» Excerpted text
/---

I do now wish I’d never sent them the data after Hepokoski’s FOIA request. Uncertainty in turntable calibrations adjusted, corrections made and I think it’s solid. But there is a relatively small number of people who don’t or won’t ‘get it’ … Meanwhile, who let Taruskin rewrite the whole History of Western Music? I mean, at least it wasn’t Susan McClary.
Between the backbiting and the tempo uncertainties … well, before long there was a full-blown media storm, a battle between slowing deniers and alarmists. Sarah Palin addressed this BrahmsGate (for so it was now called) in an Op-Ed in the Washington Post:
The BrahmsGate emails reveal what the American public has long suspected, that the slowing of Brahms Op. 83 is not nearly as certain as some elite musicologists have banded together to suggest. If those musicologists think they can attack our way of life by making our Andantes flow more freely, they have no idea the world of hurt they’re in for.
Even if Brahms is slowing, who’s to say it’s caused by human activities?
Call me crazy, but I’m old enough to remember that in the 70s, various musicologists were warning us that Brahms Op. 83 was actually getting faster. It’s possible that Brahms Op. 83 is slowing because of cyclical, natural variations in tempo. For instance, variations in sunspot activity …
In the final analysis, there are so many better ways to deal with this slowing trend, aside from the drastic, unreasonable solution of playing the piece faster.

\---

[Extracted records]
/---

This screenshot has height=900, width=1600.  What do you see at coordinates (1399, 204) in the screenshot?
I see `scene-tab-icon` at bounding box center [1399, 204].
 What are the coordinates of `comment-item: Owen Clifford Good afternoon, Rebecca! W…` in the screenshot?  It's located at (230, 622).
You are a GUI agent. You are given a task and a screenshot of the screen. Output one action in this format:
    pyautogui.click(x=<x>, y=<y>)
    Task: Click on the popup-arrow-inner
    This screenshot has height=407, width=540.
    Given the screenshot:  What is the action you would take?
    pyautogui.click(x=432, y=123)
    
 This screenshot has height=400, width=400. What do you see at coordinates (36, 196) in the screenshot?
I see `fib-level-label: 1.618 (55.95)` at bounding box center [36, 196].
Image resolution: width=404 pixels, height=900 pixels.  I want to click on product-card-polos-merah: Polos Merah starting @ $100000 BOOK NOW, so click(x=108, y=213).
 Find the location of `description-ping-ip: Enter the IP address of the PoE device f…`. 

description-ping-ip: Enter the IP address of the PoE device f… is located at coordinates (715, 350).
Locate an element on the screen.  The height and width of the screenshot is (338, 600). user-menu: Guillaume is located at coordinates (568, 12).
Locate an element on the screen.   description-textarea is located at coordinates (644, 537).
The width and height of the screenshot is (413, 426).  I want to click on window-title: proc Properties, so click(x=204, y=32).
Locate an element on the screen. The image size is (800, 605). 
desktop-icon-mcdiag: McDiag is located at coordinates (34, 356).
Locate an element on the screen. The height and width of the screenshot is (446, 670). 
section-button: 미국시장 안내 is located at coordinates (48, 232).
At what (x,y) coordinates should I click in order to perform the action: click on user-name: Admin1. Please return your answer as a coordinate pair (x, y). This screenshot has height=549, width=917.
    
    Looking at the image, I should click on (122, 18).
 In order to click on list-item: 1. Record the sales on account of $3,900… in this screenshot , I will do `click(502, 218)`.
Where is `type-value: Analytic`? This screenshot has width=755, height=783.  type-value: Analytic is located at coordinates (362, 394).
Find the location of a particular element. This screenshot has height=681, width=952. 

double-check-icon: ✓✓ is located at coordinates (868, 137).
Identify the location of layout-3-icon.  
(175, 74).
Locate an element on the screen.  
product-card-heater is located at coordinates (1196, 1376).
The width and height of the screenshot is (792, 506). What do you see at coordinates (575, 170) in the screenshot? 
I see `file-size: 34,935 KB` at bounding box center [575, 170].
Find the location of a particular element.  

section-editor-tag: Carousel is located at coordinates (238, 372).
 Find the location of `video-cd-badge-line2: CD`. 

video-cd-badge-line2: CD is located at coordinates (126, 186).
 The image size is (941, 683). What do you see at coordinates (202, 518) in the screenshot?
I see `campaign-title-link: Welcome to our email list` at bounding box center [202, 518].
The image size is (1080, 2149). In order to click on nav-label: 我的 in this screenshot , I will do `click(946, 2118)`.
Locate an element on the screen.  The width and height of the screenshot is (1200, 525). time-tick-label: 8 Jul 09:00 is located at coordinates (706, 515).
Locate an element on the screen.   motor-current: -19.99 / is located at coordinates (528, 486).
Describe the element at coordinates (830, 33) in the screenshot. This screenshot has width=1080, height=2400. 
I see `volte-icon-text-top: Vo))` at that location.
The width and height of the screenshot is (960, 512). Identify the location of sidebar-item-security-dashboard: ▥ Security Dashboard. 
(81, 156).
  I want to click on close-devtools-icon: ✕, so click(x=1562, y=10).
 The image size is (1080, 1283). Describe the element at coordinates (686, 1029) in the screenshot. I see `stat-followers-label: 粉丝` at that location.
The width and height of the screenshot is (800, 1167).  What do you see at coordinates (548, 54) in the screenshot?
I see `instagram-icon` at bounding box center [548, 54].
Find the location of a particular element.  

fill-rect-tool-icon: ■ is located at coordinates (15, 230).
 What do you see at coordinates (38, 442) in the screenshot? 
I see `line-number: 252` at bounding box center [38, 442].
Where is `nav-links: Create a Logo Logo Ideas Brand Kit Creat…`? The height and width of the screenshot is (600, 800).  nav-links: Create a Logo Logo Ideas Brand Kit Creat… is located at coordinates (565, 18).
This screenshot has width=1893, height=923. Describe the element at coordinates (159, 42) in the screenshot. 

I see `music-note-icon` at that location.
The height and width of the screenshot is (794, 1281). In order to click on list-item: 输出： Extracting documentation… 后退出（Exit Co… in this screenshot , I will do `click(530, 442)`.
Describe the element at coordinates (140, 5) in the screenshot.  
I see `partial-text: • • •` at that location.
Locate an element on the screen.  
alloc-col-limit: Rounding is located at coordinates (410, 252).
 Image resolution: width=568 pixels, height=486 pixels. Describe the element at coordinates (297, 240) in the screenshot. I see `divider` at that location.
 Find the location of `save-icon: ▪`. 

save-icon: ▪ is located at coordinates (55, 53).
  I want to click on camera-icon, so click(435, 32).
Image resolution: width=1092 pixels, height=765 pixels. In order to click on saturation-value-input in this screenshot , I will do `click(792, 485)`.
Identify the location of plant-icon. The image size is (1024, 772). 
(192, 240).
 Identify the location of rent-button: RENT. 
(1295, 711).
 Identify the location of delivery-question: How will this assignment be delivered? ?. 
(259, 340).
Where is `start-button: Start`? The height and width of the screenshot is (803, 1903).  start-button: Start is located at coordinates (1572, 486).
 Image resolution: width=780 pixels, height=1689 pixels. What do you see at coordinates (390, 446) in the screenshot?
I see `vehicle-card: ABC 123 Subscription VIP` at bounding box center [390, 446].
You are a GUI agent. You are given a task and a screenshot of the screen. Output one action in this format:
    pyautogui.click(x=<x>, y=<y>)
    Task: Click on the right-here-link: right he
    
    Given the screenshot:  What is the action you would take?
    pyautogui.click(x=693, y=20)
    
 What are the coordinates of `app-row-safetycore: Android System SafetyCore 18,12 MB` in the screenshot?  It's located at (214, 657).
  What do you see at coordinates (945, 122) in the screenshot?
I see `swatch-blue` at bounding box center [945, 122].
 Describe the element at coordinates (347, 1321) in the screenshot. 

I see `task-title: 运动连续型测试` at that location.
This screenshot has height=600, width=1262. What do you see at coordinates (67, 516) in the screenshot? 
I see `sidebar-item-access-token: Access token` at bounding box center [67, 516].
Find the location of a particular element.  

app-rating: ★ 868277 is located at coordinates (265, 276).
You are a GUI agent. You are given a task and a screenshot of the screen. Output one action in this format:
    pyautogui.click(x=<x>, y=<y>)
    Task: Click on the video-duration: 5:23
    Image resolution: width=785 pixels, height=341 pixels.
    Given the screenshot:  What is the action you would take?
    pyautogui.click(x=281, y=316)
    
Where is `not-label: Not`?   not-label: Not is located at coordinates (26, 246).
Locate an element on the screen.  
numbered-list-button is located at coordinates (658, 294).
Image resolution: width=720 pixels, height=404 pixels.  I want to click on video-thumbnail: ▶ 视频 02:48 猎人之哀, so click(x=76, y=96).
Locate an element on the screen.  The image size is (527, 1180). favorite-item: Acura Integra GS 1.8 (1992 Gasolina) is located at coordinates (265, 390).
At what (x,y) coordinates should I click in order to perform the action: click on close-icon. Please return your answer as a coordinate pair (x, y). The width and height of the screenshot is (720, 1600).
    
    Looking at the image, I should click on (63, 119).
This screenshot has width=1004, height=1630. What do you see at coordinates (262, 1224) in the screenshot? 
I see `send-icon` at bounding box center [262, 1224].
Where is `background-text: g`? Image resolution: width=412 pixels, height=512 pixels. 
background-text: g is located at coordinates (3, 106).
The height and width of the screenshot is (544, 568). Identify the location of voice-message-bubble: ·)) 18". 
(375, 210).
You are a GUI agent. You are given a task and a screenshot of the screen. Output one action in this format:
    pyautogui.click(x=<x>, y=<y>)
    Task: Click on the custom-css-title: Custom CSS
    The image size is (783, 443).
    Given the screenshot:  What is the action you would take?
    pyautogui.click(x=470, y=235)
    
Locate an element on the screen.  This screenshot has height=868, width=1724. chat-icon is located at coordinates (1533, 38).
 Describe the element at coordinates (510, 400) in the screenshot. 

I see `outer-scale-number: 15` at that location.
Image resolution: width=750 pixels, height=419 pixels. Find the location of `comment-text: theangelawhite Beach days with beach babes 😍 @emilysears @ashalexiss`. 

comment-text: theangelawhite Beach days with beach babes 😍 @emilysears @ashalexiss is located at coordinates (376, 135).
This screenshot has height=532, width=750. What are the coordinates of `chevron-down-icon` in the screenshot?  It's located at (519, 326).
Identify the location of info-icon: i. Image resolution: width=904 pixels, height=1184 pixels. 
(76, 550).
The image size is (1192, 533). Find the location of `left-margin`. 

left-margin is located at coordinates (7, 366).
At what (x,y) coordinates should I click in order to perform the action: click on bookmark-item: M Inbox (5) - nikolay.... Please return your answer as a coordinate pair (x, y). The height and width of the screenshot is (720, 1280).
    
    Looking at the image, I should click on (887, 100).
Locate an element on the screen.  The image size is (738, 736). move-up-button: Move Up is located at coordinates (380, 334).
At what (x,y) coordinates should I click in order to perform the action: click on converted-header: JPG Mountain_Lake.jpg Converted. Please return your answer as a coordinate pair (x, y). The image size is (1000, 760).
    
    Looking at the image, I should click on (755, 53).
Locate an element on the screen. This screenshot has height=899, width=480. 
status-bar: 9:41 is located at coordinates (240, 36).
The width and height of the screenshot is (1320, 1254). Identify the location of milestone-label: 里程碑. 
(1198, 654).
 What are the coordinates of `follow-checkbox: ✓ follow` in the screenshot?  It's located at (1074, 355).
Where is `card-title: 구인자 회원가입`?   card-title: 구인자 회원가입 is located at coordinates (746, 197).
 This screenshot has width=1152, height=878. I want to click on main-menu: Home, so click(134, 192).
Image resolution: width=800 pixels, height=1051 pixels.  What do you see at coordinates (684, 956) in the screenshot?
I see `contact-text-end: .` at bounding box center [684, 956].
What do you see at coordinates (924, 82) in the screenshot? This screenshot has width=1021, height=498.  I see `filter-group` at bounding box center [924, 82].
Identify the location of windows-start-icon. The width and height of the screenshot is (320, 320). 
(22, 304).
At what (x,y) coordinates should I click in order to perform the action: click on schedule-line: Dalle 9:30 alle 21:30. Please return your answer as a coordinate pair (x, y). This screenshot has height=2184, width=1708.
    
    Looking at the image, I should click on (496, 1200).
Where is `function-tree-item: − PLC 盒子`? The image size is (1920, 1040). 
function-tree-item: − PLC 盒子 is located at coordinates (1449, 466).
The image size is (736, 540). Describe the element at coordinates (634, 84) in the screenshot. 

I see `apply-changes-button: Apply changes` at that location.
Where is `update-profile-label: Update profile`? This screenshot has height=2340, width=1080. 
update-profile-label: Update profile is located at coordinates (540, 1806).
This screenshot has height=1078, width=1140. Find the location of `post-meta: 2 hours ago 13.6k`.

\---

» What this exercise asks
a: From the BrahmsGate text, write out the passage starting with "Call me crazy, but" and going on through "the piece faster.".
b: List every person named in the BrahmsGate text.

» Solution set
a:
Call me crazy, but I’m old enough to remember that in the 70s, various musicologists were warning us that Brahms Op. 83 was actually getting faster. It’s possible that Brahms Op. 83 is slowing because of cyclical, natural variations in tempo. For instance, variations in sunspot activity …
In the final analysis, there are so many better ways to deal with this slowing trend, aside from the drastic, unreasonable solution of playing the piece faster.

b:
Hepokoski
Taruskin
Susan McClary
Sarah Palin
Brahms